MOSCOW, July 28 (RAPSI) – There’s less need now for the Obama administration to make a deal to allow Edward Snowden to return home than there was after his wave of surveillance disclosures began more than a year ago, NSA Deputy Director Richard Ledgett said during an appearance at the Aspen Security Forum.

The New York Times wrote in April this year that Snowden had hired a prominent Washington defense lawyer, Plato Cacheris, hoping for a plea deal with federal prosecutors that would allow him to return to the US and spare him significant prison time.

A deal would depend on what information Snowden can give in return.
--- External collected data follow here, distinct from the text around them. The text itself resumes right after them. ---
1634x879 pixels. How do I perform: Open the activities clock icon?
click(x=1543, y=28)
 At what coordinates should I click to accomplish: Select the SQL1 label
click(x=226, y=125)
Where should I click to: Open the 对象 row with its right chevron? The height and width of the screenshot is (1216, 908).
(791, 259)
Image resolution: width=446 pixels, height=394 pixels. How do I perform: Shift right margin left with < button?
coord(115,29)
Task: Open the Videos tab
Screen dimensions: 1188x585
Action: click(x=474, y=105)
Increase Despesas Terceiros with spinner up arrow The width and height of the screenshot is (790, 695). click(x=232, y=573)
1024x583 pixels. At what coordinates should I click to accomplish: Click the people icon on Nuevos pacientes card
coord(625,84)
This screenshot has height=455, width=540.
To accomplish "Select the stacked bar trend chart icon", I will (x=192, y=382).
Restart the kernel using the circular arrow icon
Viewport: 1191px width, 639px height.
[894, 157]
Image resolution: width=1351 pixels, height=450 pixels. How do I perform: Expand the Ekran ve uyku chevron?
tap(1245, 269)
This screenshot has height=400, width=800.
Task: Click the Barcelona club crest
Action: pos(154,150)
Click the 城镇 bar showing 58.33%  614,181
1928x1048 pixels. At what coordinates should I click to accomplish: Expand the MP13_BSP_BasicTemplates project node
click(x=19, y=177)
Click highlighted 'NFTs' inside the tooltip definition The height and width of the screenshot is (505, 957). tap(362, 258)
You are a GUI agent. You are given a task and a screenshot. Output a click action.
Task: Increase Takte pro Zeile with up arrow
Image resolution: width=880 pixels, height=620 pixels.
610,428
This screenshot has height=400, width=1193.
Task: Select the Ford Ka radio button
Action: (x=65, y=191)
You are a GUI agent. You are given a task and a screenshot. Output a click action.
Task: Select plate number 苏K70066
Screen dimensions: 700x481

Cacheris has represented defendants in some of the highest-profile cases involving Espionage Act charges against Soviet and Russian informers, including Aldrich Ames, Robert Hanssen and Lawrence Franklin.

In the summer of 2013, Edward Snowden, a computer specialist and former contractor for the US National Security Agency, leaked classified evidence of US government surveillance programs to The Washington Post and The Guardian.

He then fled to Hong Kong. On June 14, 2013, US authorities charged Snowden under three articles, each of them stipulating punishment of up to 10 years in prison. Two of the charges were brought under the 1917 Espionage Act.

Snowden was in the transit area of Moscow’s Sheremetyevo Airport from June 23 to August 1, when he was granted temporary asylum. He is now living at an undisclosed location in Russia.